GOAL
Convert the records below into a JSON list of strings, one string per line, skipping blank lines. Leave the pictures out of the answer.

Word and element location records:
————————

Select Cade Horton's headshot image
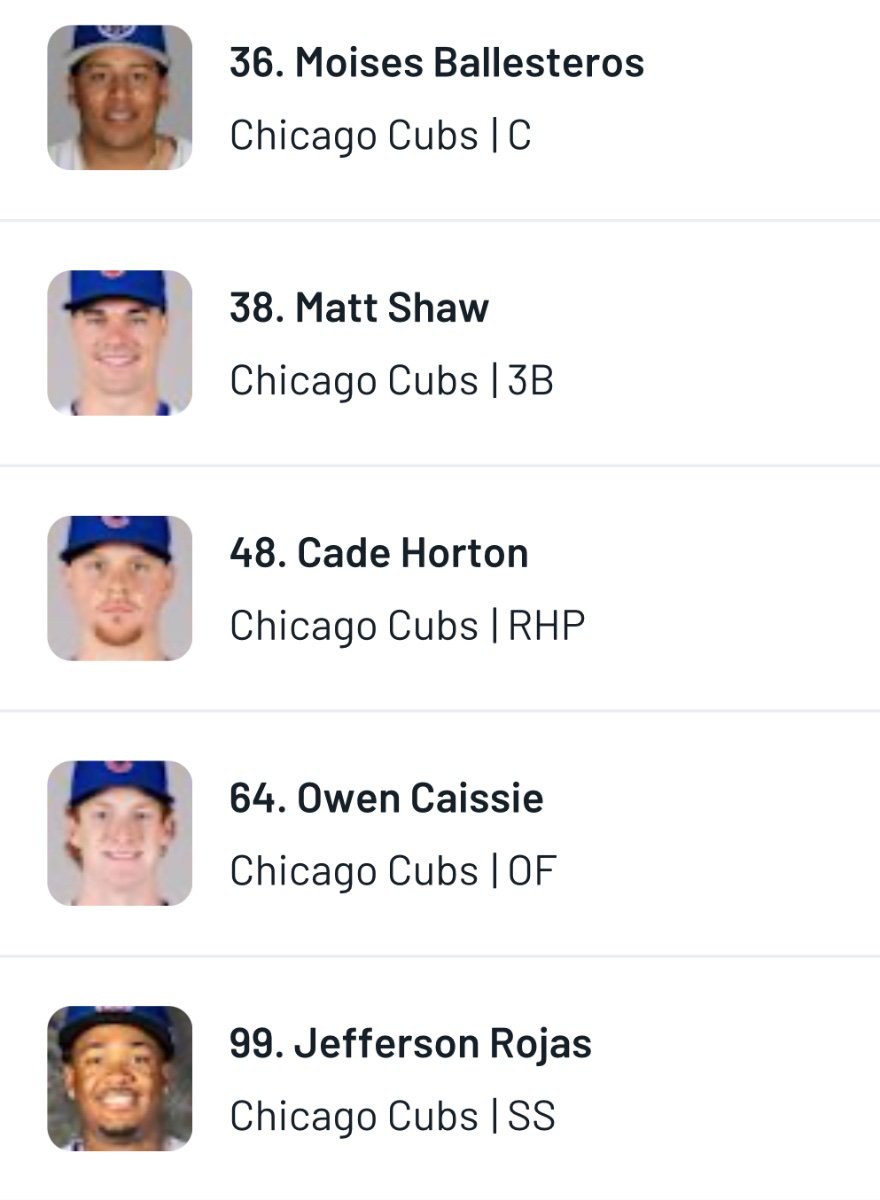Viewport: 880px width, 1200px height. (x=119, y=588)
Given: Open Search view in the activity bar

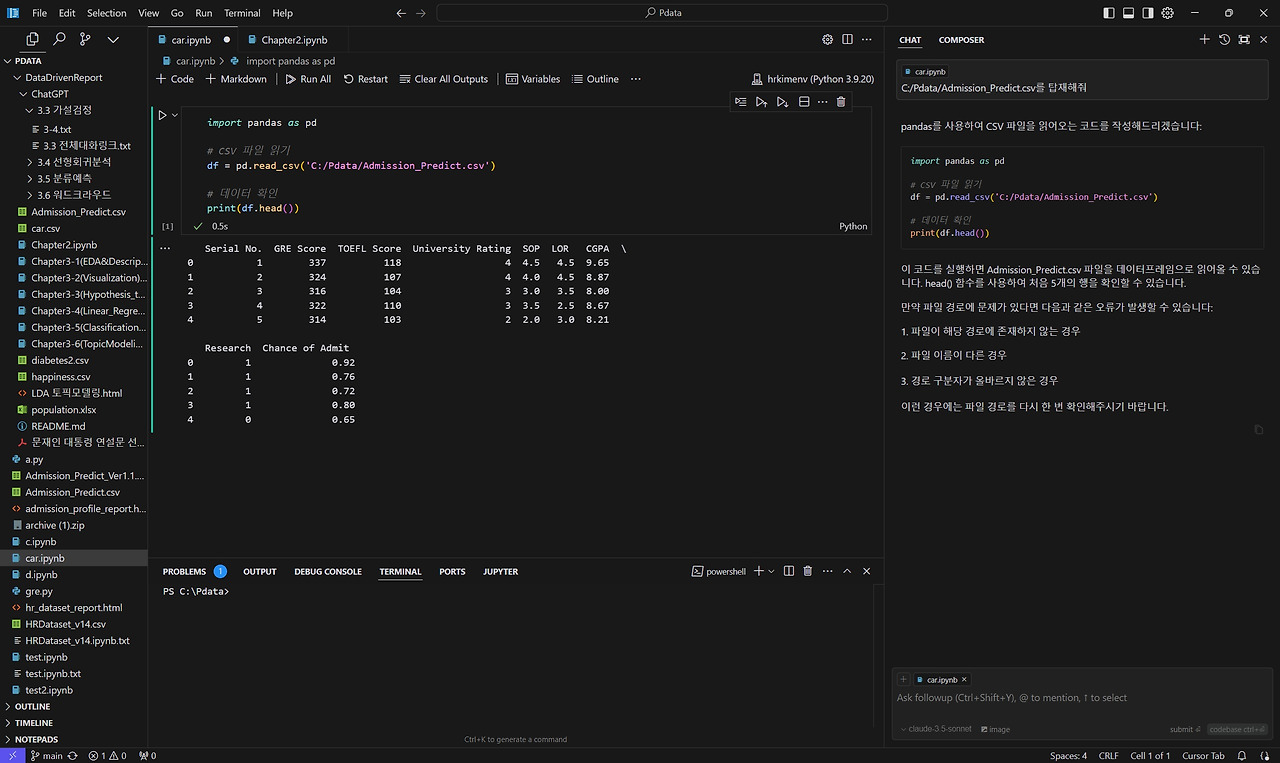Looking at the screenshot, I should click(x=59, y=39).
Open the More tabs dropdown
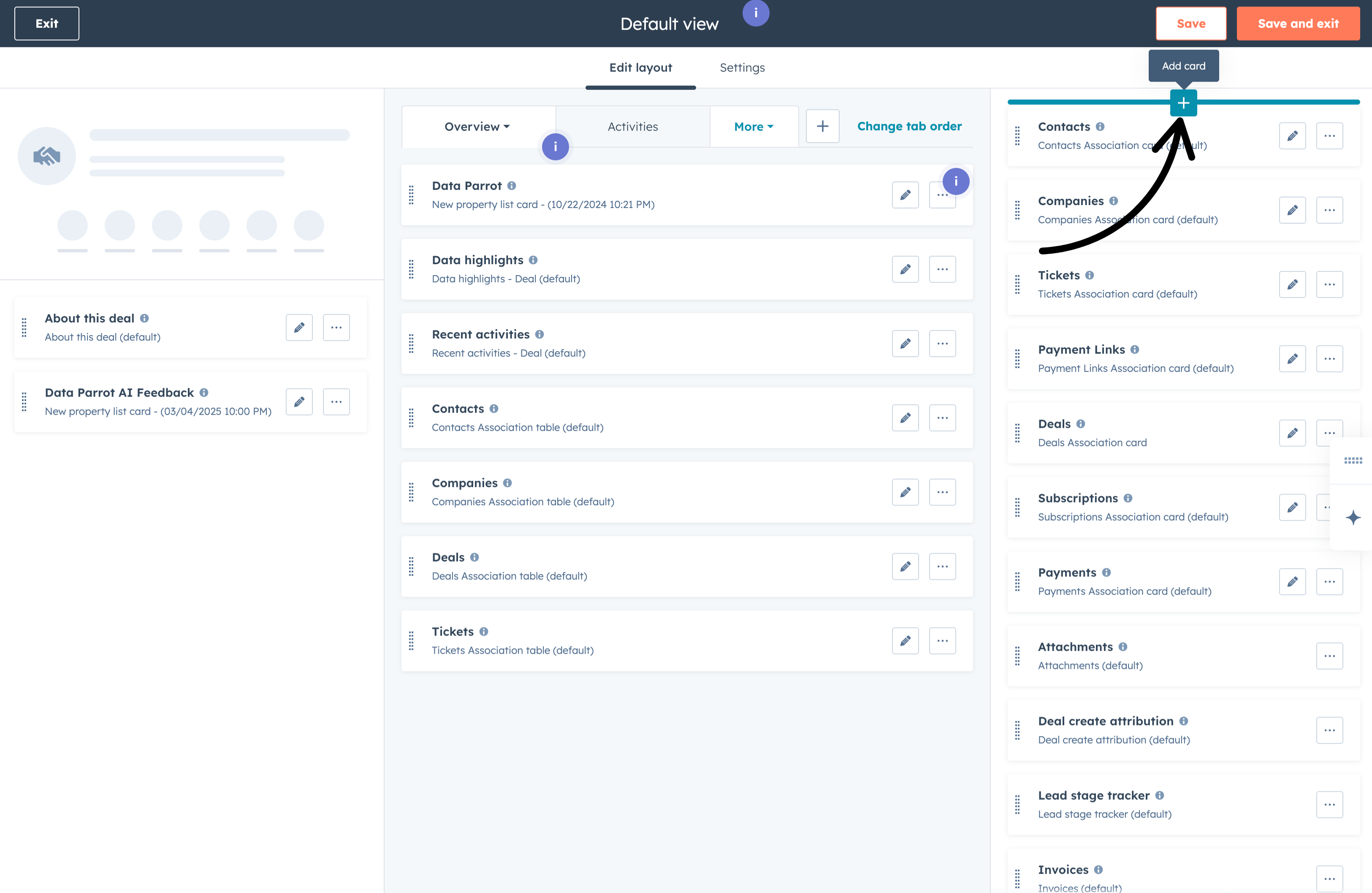1372x893 pixels. click(754, 127)
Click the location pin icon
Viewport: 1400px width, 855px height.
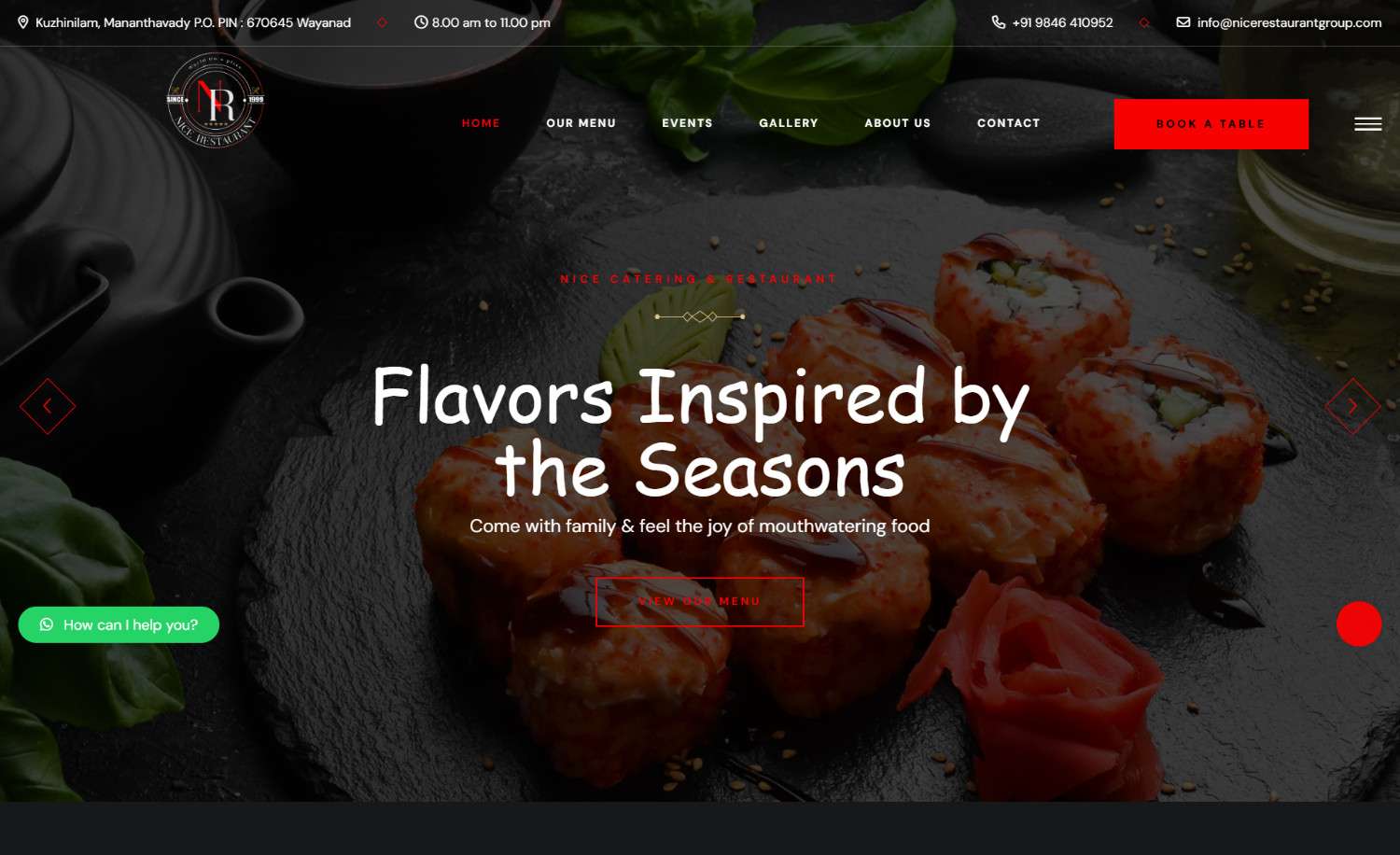click(x=23, y=22)
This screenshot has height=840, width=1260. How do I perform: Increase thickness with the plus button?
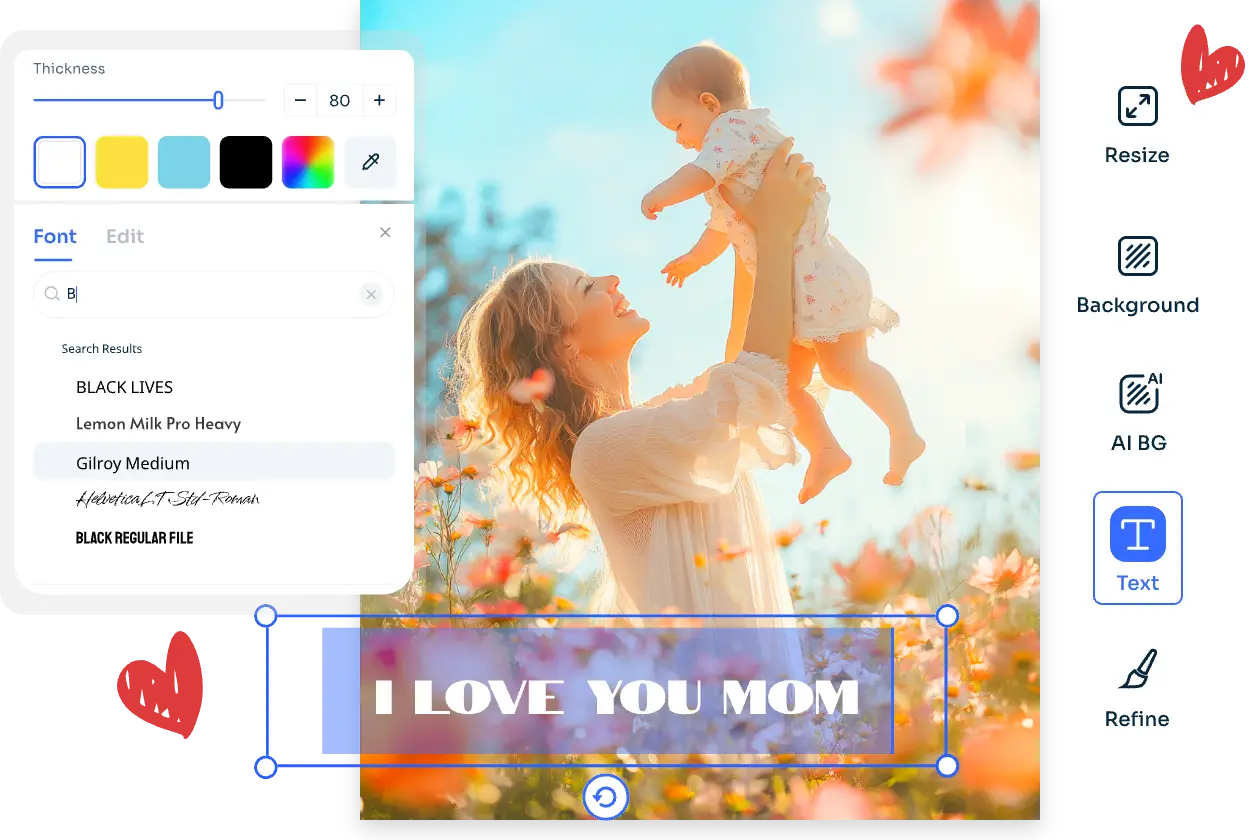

————————

RESULT FOR THIS EXERCISE
[
  "Select Cade Horton's headshot image",
  "Viewport: 880px width, 1200px height. (x=119, y=588)",
  "Given: Open Search view in the activity bar",
  "Looking at the screenshot, I should click(x=59, y=39).",
  "Open the More tabs dropdown",
  "1372x893 pixels. click(754, 127)",
  "Click the location pin icon",
  "Viewport: 1400px width, 855px height.",
  "click(x=23, y=22)",
  "This screenshot has height=840, width=1260. How do I perform: Increase thickness with the plus button?"
]